Direction => Please state how many lines of the records below contain the string "sidebar", where case counts. Reply with the number alone.

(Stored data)
● ● ● ●

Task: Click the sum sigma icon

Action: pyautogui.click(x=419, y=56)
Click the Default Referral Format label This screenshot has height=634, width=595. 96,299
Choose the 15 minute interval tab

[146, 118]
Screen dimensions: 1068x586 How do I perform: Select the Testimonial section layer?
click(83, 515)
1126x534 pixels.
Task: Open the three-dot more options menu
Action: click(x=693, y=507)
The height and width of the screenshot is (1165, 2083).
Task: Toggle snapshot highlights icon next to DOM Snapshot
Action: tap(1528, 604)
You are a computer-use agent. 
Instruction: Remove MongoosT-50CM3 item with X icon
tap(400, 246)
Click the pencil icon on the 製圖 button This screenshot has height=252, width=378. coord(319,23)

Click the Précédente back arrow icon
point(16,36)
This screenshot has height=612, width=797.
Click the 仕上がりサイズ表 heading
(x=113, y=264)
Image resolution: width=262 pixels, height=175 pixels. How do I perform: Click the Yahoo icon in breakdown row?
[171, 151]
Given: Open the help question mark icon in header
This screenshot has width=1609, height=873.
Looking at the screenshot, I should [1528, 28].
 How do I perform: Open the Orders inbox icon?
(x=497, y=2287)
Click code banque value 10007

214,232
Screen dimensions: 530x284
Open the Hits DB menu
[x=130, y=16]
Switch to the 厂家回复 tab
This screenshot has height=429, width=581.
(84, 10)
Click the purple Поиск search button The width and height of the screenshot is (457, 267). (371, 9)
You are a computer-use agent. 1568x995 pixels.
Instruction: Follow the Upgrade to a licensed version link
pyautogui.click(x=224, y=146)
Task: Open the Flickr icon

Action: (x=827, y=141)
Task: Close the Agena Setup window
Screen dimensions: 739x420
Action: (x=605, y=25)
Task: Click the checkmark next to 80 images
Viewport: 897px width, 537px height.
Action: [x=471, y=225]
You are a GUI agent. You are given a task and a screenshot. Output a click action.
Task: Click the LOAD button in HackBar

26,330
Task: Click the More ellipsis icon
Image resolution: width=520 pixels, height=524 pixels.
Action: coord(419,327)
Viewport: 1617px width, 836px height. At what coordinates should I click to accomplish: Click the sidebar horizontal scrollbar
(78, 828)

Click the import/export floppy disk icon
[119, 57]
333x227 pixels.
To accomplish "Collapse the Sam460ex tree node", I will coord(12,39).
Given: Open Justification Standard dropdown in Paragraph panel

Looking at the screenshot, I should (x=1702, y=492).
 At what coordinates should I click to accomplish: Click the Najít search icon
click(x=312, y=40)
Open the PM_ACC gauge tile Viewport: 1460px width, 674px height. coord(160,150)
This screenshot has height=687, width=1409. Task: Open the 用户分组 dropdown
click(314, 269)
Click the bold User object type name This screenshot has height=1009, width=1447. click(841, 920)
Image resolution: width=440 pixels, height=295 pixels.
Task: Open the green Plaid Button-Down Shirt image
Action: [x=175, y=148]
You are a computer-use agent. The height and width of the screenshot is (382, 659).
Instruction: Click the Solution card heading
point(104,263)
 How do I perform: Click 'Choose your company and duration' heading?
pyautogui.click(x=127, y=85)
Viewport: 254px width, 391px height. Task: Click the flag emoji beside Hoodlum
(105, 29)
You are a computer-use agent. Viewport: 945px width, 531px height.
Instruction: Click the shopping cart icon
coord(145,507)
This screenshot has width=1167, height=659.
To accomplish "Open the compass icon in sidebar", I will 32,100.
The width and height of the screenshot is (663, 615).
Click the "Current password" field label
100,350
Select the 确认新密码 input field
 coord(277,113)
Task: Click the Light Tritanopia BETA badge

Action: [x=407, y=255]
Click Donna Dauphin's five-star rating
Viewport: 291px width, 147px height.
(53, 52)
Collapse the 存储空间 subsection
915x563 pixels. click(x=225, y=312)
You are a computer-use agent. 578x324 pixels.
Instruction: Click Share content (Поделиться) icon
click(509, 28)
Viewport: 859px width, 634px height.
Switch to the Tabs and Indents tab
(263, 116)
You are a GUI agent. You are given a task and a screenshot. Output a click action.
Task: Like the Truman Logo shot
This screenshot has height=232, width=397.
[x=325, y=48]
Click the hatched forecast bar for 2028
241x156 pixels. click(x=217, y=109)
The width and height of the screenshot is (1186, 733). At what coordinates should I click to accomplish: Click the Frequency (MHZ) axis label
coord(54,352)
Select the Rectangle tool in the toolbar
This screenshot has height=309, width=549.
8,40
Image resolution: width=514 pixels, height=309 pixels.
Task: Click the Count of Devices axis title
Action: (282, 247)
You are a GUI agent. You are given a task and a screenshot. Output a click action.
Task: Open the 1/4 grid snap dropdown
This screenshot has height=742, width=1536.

● ● ● ●

Result of the exercise => 2